Having made his first-class debut for Durham in 2003, Plunkett took on immediate responsibilities in the absence of Steve Harmison and the injured Mark Davies, and in 2005 took 50 wickets in a season for the first time. He made his Test debut in a thumping England defeat against Pakistan in Lahore, following the withdrawal of Simon Jones with an ankle injury, and announced himself as a capable allrounder with a composed half-century in only his second ODI against the same opposition.
He was selected for England's Ashes campaign in Australia in 2006-7 and for seven gruelling weeks he was the forgotten man of a dismal Test tour. But as England, against all predictions, regrouped to win the one-day series, he seized his opportunity to impress with 12 wickets in the one-day series, including 3 for 43 in the decisive second final against Australia. It was a performance that secured his World Cup passage, though he only played three games and lacked the incisiveness he had shown in Australia.

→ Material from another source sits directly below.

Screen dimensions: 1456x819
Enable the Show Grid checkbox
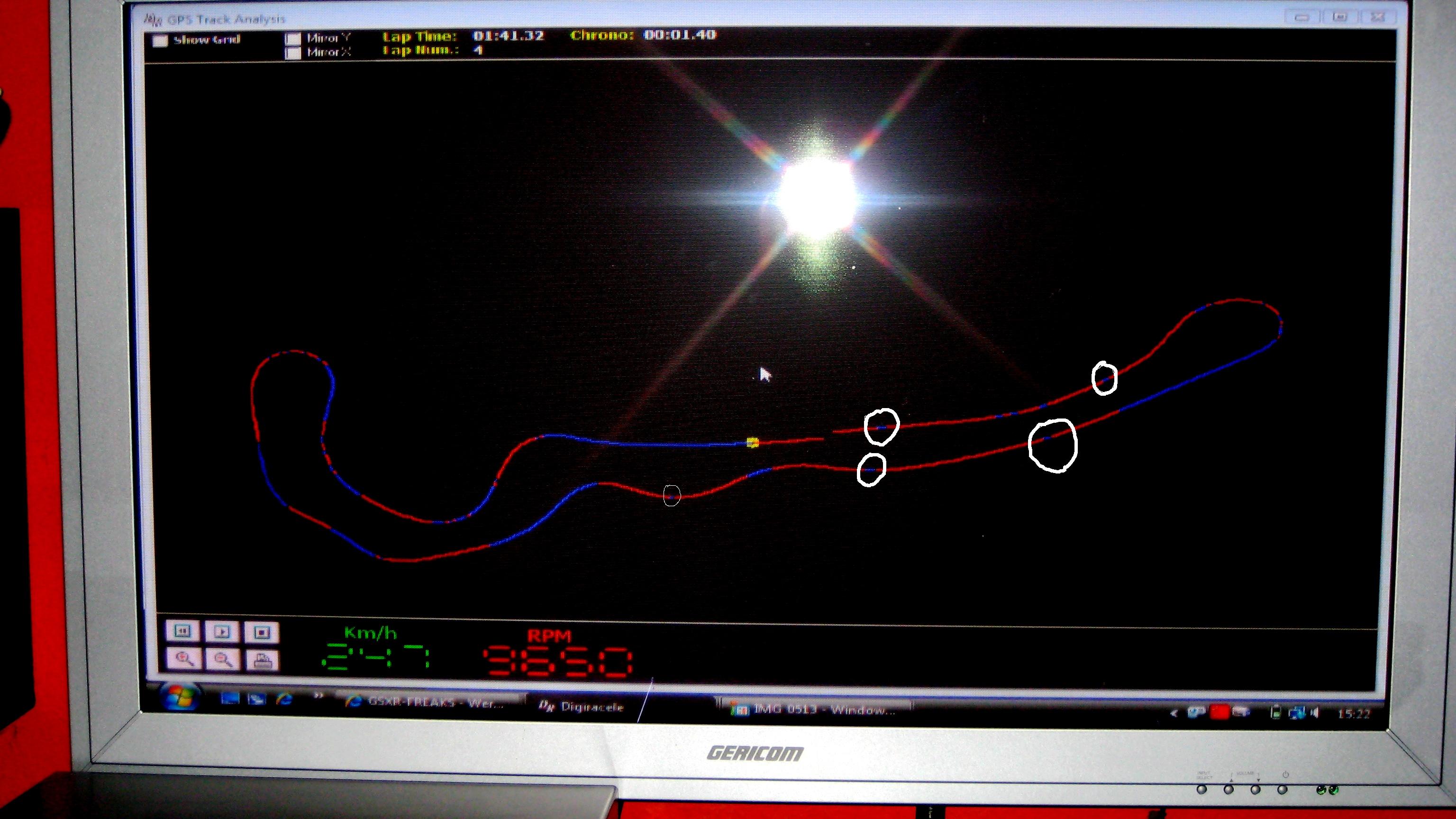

A lack of England engagements freed Plunkett up for his Durham duties, and in 2007 he played a role in their first domestic trophy triumph, in their sixteenth year of first-class status, taking three wickets as Durham won the rain-interrupted Friends Provident final by 125 runs at Lord's. A regular in England Lions squads, Plunkett spent a winter as the Dolphins' overseas player in South Africa in 2007-08 and shared in Durham's Championship success the following summer. Durham retained the title in 2009 and Plunkett was at the forefront of their success with 49 wickets in the season, including match figures of 9 for 149 in the innings win over Nottinghamshire that sealed the title.

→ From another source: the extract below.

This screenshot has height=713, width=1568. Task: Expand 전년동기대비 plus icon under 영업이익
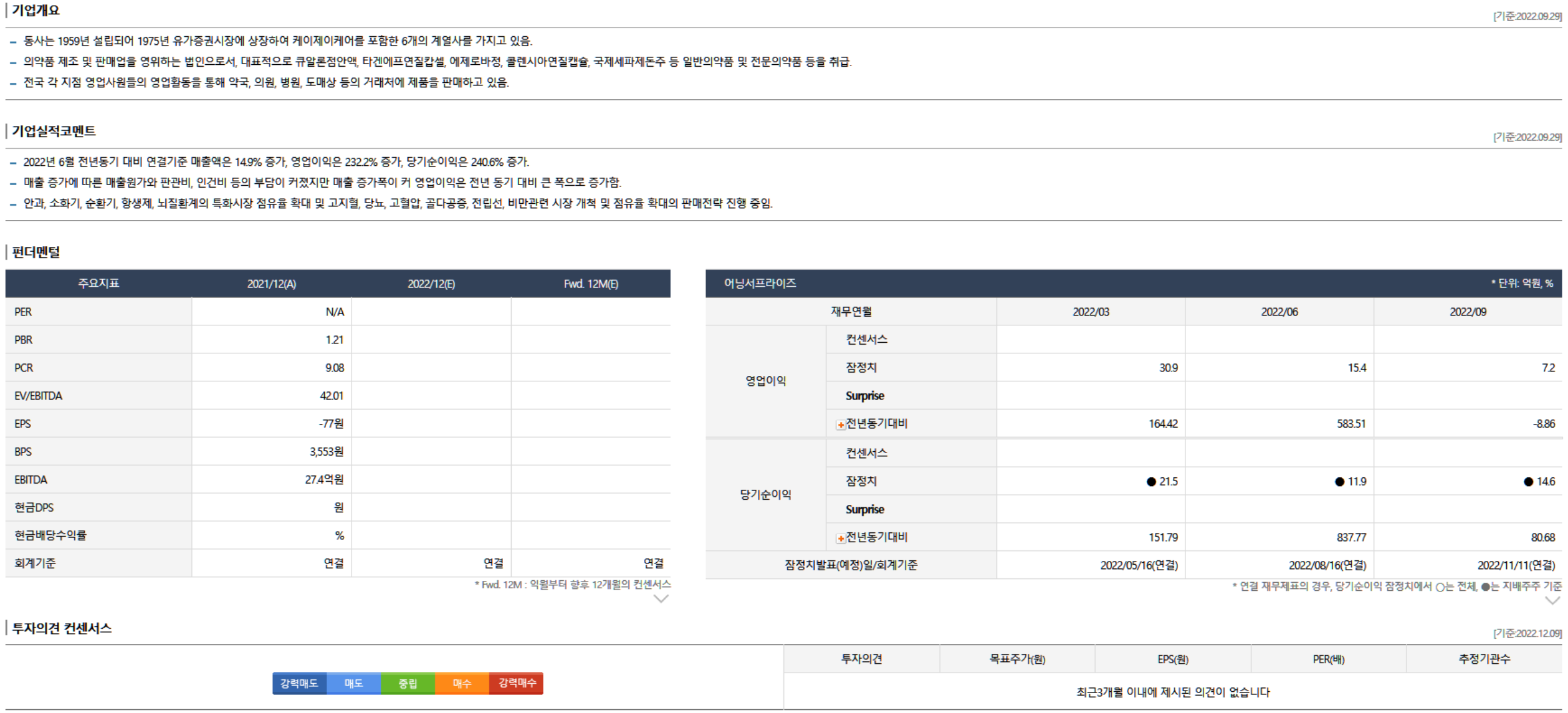tap(840, 425)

Plunkett looked set for a second crack at international cricket when he was named in England's squad for their Test series against South Africa in 2009-10, but he was overtaken by the likes of Graham Onions, his Durham team mate, Stuart Broad and Ajmal Shahzad in the fast-bowling ranks and has had to be content with sporadic appearances since.
Subsequently, a combination of injuries and problems with his action saw Plunkett slip down the pecking order at Durham and after two lean seasons, amounting to three Championship appearances, he was told he could look for a new county. Yorkshire took the opportunity to offer him a three-year contract, enabling him to team up again with his former Durham coach, Martyn Moxon, the director of cricket at Headingley, who like Gillespie proved a positive influence. He immediately showed signs of a resurgence, taking 36 wickets in 12 Championship matches. Yorkshire capped him. As he was born in Middlesbrough - part of the old county boundaries - they felt they had been entitled to him all along. With the club looking to rebuild, however, he moved to Surrey on a three-year deal at the end of the 2018 season.